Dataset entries

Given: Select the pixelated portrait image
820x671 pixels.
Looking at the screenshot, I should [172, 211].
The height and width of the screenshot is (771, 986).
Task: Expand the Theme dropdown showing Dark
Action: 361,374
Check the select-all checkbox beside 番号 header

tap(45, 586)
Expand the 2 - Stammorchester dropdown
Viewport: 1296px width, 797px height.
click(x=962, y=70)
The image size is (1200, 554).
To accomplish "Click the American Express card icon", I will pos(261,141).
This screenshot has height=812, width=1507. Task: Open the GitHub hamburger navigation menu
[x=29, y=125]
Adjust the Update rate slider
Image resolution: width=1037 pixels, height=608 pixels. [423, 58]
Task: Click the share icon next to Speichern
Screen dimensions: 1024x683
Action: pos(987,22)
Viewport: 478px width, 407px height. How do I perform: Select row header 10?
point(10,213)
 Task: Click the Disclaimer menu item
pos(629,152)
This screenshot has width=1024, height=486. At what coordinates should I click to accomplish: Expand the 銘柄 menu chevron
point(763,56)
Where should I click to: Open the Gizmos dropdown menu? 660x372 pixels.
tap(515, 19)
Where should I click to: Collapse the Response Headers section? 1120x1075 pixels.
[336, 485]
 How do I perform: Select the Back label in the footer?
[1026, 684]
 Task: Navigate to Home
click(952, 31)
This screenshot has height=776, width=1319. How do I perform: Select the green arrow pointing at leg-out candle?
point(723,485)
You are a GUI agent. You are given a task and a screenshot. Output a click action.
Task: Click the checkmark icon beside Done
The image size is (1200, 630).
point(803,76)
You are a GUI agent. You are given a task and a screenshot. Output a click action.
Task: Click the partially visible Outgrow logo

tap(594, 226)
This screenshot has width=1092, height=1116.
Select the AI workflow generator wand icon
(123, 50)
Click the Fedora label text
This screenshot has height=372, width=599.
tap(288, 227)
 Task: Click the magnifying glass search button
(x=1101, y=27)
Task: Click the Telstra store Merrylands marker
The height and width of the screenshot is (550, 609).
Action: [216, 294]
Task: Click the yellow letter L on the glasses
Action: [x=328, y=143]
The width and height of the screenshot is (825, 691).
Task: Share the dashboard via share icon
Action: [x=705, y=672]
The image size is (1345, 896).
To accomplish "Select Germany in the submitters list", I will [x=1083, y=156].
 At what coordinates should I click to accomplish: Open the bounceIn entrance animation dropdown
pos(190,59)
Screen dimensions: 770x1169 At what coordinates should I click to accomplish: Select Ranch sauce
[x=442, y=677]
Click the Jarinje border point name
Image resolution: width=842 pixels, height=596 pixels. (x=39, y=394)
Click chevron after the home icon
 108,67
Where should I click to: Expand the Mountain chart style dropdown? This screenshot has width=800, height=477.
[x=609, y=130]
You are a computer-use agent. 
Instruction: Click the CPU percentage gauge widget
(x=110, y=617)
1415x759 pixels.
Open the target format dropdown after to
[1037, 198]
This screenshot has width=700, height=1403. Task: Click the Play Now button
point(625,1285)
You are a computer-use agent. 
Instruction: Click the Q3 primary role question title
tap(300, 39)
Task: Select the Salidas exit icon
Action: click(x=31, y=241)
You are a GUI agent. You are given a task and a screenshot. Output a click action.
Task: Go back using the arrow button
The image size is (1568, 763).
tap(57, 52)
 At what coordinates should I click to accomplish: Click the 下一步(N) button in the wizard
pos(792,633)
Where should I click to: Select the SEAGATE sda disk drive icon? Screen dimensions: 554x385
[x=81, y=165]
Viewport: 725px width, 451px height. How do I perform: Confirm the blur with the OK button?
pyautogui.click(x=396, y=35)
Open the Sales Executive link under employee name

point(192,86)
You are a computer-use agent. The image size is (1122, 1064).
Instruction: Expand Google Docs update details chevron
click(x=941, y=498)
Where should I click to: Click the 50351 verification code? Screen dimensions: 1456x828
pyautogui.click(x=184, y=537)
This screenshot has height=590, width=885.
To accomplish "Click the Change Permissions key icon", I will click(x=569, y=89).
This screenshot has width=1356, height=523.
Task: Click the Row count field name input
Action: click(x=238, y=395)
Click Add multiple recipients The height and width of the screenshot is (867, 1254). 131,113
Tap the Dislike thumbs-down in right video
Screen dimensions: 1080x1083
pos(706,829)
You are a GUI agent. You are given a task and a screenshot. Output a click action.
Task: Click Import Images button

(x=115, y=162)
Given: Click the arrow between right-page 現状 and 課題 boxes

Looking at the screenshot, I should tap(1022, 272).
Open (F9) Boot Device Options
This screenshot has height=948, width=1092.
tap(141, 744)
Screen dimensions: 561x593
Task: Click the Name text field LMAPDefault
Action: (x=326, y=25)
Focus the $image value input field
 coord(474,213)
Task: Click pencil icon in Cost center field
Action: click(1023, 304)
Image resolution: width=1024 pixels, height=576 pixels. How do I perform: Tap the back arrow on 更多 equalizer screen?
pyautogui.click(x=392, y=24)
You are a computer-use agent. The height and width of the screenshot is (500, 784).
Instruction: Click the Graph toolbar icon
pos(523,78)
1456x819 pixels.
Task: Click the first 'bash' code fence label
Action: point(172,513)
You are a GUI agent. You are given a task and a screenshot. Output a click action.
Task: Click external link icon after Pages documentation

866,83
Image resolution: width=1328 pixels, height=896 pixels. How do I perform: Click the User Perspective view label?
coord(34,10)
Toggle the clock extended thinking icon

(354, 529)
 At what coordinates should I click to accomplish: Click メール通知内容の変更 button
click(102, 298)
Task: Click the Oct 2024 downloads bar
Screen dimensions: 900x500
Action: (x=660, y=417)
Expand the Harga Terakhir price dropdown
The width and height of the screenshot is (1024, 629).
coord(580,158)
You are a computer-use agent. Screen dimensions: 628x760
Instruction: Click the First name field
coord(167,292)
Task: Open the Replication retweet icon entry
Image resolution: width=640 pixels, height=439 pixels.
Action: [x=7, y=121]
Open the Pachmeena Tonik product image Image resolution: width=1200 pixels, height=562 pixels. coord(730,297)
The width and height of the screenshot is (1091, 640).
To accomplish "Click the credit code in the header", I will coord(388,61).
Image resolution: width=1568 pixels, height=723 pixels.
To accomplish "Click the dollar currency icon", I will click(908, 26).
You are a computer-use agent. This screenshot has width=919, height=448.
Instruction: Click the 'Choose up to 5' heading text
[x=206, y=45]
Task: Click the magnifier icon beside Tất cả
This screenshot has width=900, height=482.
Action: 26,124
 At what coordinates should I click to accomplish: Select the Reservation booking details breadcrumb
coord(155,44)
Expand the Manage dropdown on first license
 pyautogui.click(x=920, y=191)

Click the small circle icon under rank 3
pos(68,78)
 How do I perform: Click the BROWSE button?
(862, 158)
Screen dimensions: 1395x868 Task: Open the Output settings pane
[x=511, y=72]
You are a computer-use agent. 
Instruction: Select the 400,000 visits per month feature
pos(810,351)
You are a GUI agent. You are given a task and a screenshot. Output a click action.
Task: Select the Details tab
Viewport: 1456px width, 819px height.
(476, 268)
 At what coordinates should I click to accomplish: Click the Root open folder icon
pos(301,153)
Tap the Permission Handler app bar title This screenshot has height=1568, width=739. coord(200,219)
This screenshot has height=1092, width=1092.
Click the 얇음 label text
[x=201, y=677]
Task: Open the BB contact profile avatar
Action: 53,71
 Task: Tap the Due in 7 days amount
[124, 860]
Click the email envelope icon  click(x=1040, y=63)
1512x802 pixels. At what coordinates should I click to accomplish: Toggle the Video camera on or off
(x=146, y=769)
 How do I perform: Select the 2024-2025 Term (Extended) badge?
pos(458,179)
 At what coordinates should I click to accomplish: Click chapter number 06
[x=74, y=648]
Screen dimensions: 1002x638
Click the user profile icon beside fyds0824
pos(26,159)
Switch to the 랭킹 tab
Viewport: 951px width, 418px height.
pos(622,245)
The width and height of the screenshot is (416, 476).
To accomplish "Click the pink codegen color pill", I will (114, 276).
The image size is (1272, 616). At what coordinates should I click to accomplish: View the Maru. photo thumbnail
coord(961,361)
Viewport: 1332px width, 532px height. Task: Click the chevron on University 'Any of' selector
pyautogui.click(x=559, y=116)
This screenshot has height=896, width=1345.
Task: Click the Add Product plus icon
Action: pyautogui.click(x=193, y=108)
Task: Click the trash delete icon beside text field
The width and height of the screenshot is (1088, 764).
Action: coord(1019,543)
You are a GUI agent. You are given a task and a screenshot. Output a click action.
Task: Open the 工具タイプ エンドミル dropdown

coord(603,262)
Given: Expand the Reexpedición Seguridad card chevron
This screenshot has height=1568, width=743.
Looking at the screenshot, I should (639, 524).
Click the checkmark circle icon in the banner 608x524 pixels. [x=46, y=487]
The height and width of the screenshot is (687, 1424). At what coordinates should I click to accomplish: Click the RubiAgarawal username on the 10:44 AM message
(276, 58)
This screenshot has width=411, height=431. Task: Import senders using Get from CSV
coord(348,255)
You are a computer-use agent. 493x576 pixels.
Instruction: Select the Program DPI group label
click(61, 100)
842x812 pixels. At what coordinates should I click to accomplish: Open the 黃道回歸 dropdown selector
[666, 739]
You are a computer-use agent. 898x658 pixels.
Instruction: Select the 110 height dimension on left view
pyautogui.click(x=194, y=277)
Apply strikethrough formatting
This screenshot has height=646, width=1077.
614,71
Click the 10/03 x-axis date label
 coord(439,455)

→ ASSIGNMENT
Repeat exactly, and only, the lines from the one containing "The width and height of the screenshot is (1088, 764)." through the last line above.

→ COMPLETED EXERCISE
The width and height of the screenshot is (1088, 764).
Action: coord(1019,543)
You are a GUI agent. You are given a task and a screenshot. Output a click action.
Task: Open the 工具タイプ エンドミル dropdown

coord(603,262)
Given: Expand the Reexpedición Seguridad card chevron
This screenshot has height=1568, width=743.
Looking at the screenshot, I should (639, 524).
Click the checkmark circle icon in the banner 608x524 pixels. [x=46, y=487]
The height and width of the screenshot is (687, 1424). At what coordinates should I click to accomplish: Click the RubiAgarawal username on the 10:44 AM message
(276, 58)
This screenshot has width=411, height=431. Task: Import senders using Get from CSV
coord(348,255)
You are a computer-use agent. 493x576 pixels.
Instruction: Select the Program DPI group label
click(61, 100)
842x812 pixels. At what coordinates should I click to accomplish: Open the 黃道回歸 dropdown selector
[666, 739]
You are a computer-use agent. 898x658 pixels.
Instruction: Select the 110 height dimension on left view
pyautogui.click(x=194, y=277)
Apply strikethrough formatting
This screenshot has height=646, width=1077.
614,71
Click the 10/03 x-axis date label
 coord(439,455)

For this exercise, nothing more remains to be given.